One of the reasons I ran for President was because I believed so strongly that the voices of everyday Americans, hard-working folks doing everything they can to stay afloat, just weren't being heard over the powerful voices of the special interests in Washington. And the result was a national agenda too often skewed in favor of those with the power to tilt the tables.
We've been making steady progress. But this week, the US Supreme Court handed a huge victory to the special interests and their lobbyists, and a powerful blow to our efforts to rein in corporate influence.
This ruling strikes at our democracy itself. By a five-to-four vote, the court overturned more than a century of law, including a bipartisan campaign finance law written by Senators John McCain and Russ Feingold that had barred corporations from using their financial clout to directly interfere with elections by running advertisements for or against candidates in the crucial closing weeks.
This ruling opens the floodgates for an unlimited amount of special interest money into our democracy. It gives the special interest lobbyists new leverage to spend millions on advertising to persuade elected officials to vote their way – or to punish those who don't. That means that any public servant who has the courage to stand up to the special interests and stand up for the American people can find himself or herself under assault come election time. Even foreign corporations may now get into the act.

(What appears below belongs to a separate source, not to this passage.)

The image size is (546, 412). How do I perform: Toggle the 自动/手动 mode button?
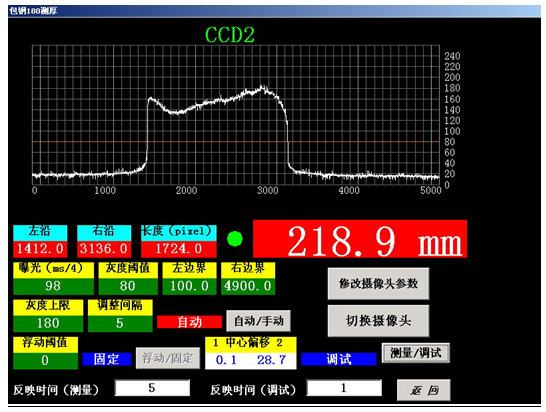pyautogui.click(x=258, y=321)

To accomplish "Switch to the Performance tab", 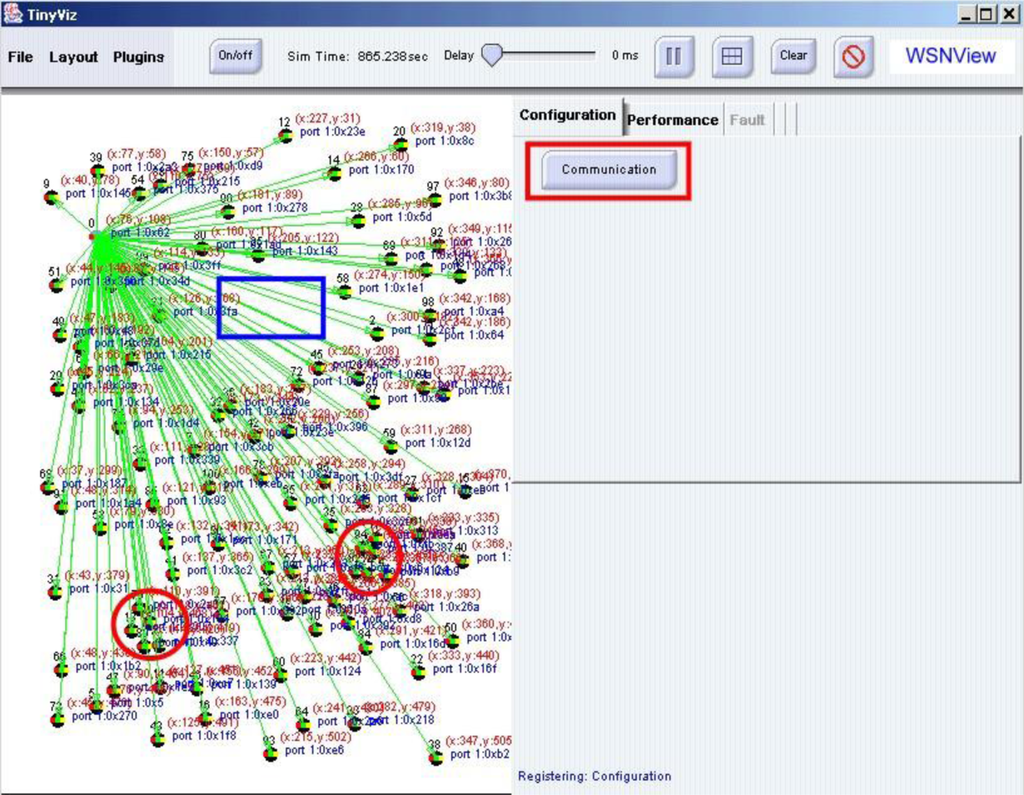I will 672,119.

I cannot think of anything more devastating to the public interest. All of us, regardless of party, should be worried that it will be that much harder to get fair, common-sense financial reforms, or close unwarranted tax loopholes that reward corporations from sheltering their income or shipping American jobs off-shore.
We don't need to give any more voice to the powerful interests that already drown out the voices of everyday Americans.
And we don't intend to. When this ruling came down, I instructed my administration to get to work immediately with members of Congress willing to fight for the American people to develop a forceful, bipartisan response to this decision.